**Exercise directions:**
Render the data below as a Markdown table with the columns Number and Entry, giving each nonblank line its own row, numbered in order. Leave the pictures out.

........

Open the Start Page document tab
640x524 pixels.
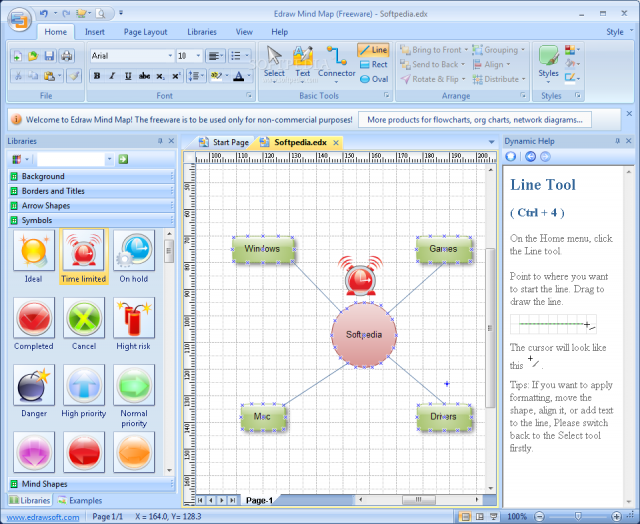[224, 142]
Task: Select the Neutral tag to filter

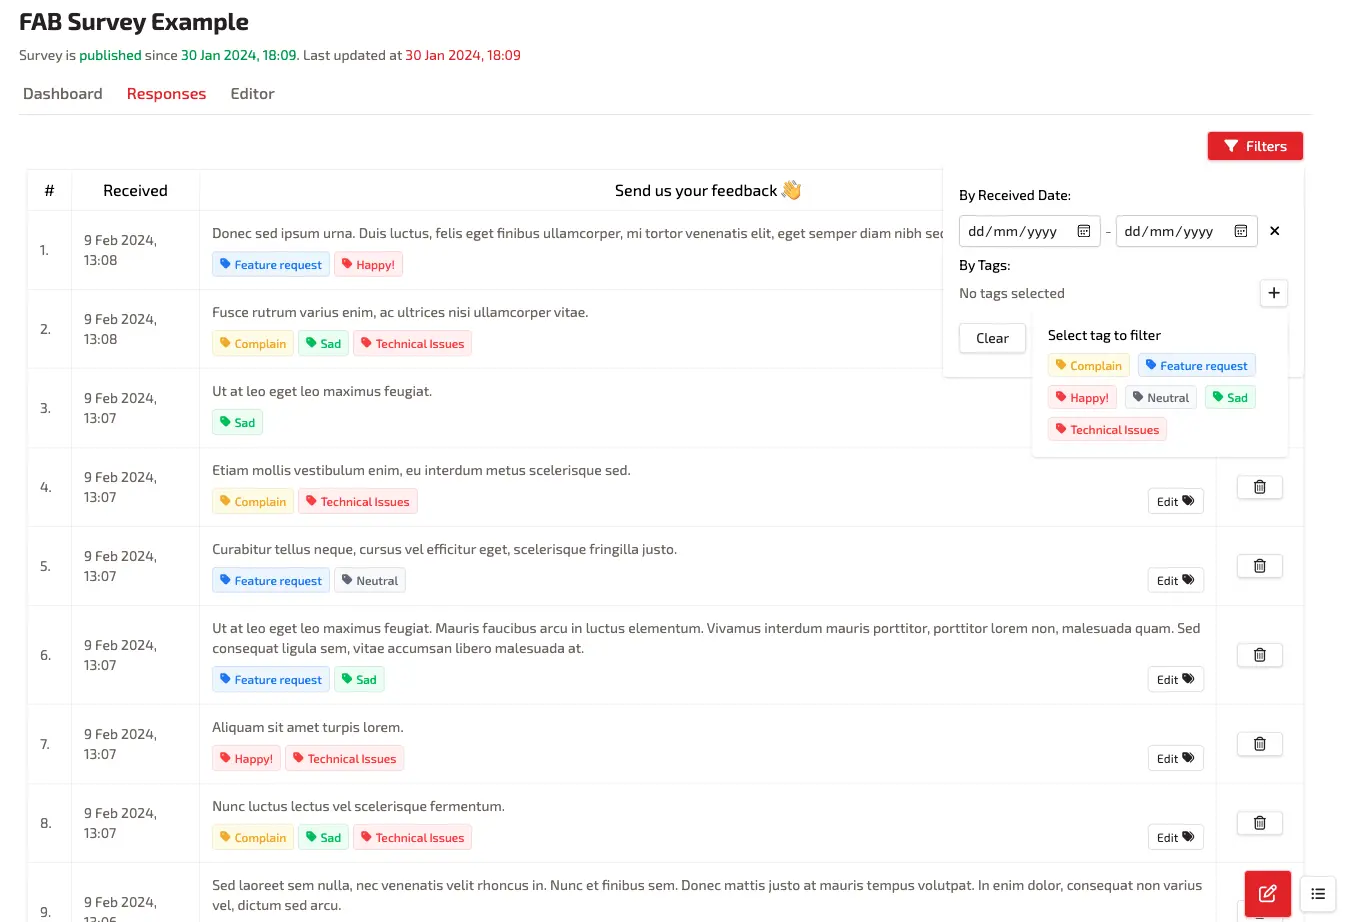Action: 1160,398
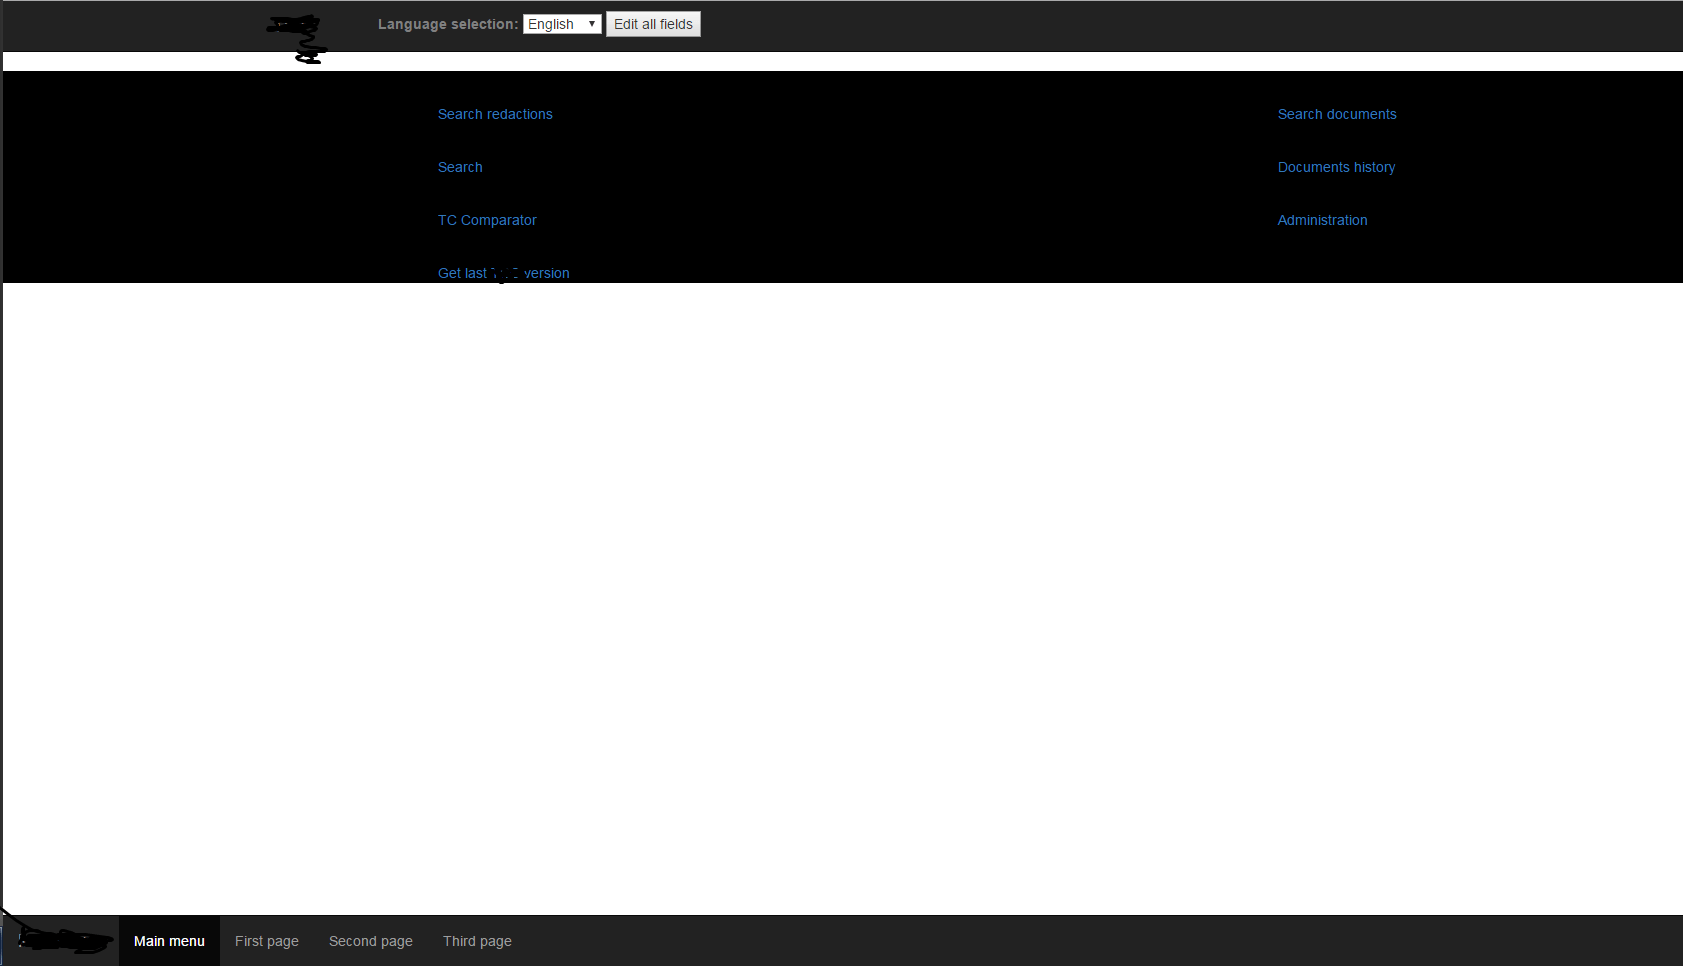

........

**Solution for this exercise:**
| Number | Entry |
|---|---|
| 1 | Open the Start Page document tab |
| 2 | 640x524 pixels. |
| 3 | [224, 142] |
| 4 | Task: Select the Neutral tag to filter |
| 5 | Action: 1160,398 |